● **ÉNONCÉ DU PROBLÈME 1**:
Reproduisez à l'identique les lignes des enregistrements situées entre celle qui contient « Describe the element at coordinates (681, 133) » et la fin des enregistrements, bornes incluses.

● **EXTRAIT DU TEXTE**:
--------------------------------

La France face à la bombe à retardement des compétences

Automatisation, compétences et baisse de l’investissement dans l’éducation sont-il les germes d'une nouvelle crise pour l’économie française ? Par Vikas Pota, directeur général de la Varkey Foundation.
Vikas Pota, directeur général de la Varkey Foundation.

Même si l'économie française fait partie de celles qui se relèvent le plus lentement de la crise financière ces cinq dernières années, certains signes indiquent qu'elle commence à retrouver un niveau stable et modeste. Toutefois, à peine les choses ont-elles commencé à s'améliorer que l'économie est confrontée à de nouvelles menaces : une multitude de rapports récents ont souligné les nouveaux risques susceptibles de générer un vrai désastre.

Le premier facteur de risque, et celui qui pourrait avoir l'impact le plus considérable, est l'automatisation. Des études récentes dans d'autres économies développées montrent que l'impact potentiel de l'automatisation des tâches est énorme, et que jusqu'à la moitié des emplois actuels étaient dépassés, y compris de nombreuses fonctions administratives, de bureau et de production. La France n'est pas immunisée contre cela, et une étude de l'OCDE estime que 30 % des emplois sont menacés - ce qui représente un problème grave étant donné que le taux de chômage en France est toujours relativement élevé, oscillant autour de 10 % (par rapport au Royaume-Uni et aux Etats-Unis, dont ce même taux est de 4 %). En effet, l'automatisation commence déjà à avoir un impact en France, et la préférence des sociétés françaises pour l'automatisation pourrait être liée au droit du travail rigoureux en France.

Taxer l'automatisation pour financer un revenu universel ?

Plusieurs solutions radicales ont été proposées, y compris la taxation de l'automatisation afin de financer un Revenu universel de base pour les travailleurs licenciés. Le Président Macron privilégie l'idée de reconvertir les travailleurs en masse pour mettre en place une nouvelle économie numérique, mais ce changement est controversé et peut s'avérer difficile sans une assistance de grande envergure ; en outre, ses projets de reconversion numérique pourraient également entraîner leur lot de problèmes. La restructuration peut faire partie intégrante de l'évolution d'une économie, lorsqu'elle est exécutée à un rythme raisonnable : mais elle requiert une main-d'œuvre possédant une base de compétences élargies, approfondies et flexibles, capable de réagir avec ingéniosité dans un contexte économique en pleine évolution. Malheureusement, la main-d'œuvre française semble de moins en moins en mesure de relever le défi, et cela pour diverses raisons.

--------------------------------

● **DONNÉES FOURNIES**:
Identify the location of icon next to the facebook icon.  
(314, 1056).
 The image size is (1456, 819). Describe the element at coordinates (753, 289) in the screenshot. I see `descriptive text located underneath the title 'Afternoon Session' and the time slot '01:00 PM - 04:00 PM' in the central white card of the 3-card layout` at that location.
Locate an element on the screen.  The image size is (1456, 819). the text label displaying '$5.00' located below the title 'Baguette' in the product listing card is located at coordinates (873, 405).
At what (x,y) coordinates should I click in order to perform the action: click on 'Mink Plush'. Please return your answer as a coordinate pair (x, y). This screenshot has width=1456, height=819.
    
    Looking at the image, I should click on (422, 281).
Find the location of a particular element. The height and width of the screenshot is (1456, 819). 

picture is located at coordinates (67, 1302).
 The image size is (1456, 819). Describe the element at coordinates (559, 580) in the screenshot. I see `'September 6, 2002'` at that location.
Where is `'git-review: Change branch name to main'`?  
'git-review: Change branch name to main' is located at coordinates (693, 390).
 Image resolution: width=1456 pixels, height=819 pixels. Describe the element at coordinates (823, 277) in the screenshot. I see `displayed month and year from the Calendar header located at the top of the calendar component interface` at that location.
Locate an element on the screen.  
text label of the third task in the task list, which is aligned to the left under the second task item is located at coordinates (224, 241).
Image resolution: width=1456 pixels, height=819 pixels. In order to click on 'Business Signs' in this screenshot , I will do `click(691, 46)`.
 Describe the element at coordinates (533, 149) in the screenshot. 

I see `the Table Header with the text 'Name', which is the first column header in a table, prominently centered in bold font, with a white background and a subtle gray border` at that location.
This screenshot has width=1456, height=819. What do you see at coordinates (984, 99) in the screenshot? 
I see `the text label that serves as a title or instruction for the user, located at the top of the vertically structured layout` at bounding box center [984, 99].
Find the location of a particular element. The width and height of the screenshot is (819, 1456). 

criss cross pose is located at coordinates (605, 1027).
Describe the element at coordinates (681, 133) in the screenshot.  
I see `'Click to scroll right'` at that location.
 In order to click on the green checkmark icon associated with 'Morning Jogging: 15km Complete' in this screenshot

--------------------------------

● **ÉNONCÉ DU PROBLÈME 2**:
Dans l'article sur les compétences en France, réécrivez le passage compris entre « La France face » et « un vrai désastre. », bornes incluses, en remplaçant « lentement » par « péniblement ».

● **RÉPONSE COMPLÈTE 1**:
Describe the element at coordinates (681, 133) in the screenshot.  
I see `'Click to scroll right'` at that location.
 In order to click on the green checkmark icon associated with 'Morning Jogging: 15km Complete' in this screenshot

● **RÉPONSE COMPLÈTE 2**:
La France face à la bombe à retardement des compétences

Automatisation, compétences et baisse de l’investissement dans l’éducation sont-il les germes d'une nouvelle crise pour l’économie française ? Par Vikas Pota, directeur général de la Varkey Foundation.
Vikas Pota, directeur général de la Varkey Foundation.

Même si l'économie française fait partie de celles qui se relèvent le plus péniblement de la crise financière ces cinq dernières années, certains signes indiquent qu'elle commence à retrouver un niveau stable et modeste. Toutefois, à peine les choses ont-elles commencé à s'améliorer que l'économie est confrontée à de nouvelles menaces : une multitude de rapports récents ont souligné les nouveaux risques susceptibles de générer un vrai désastre.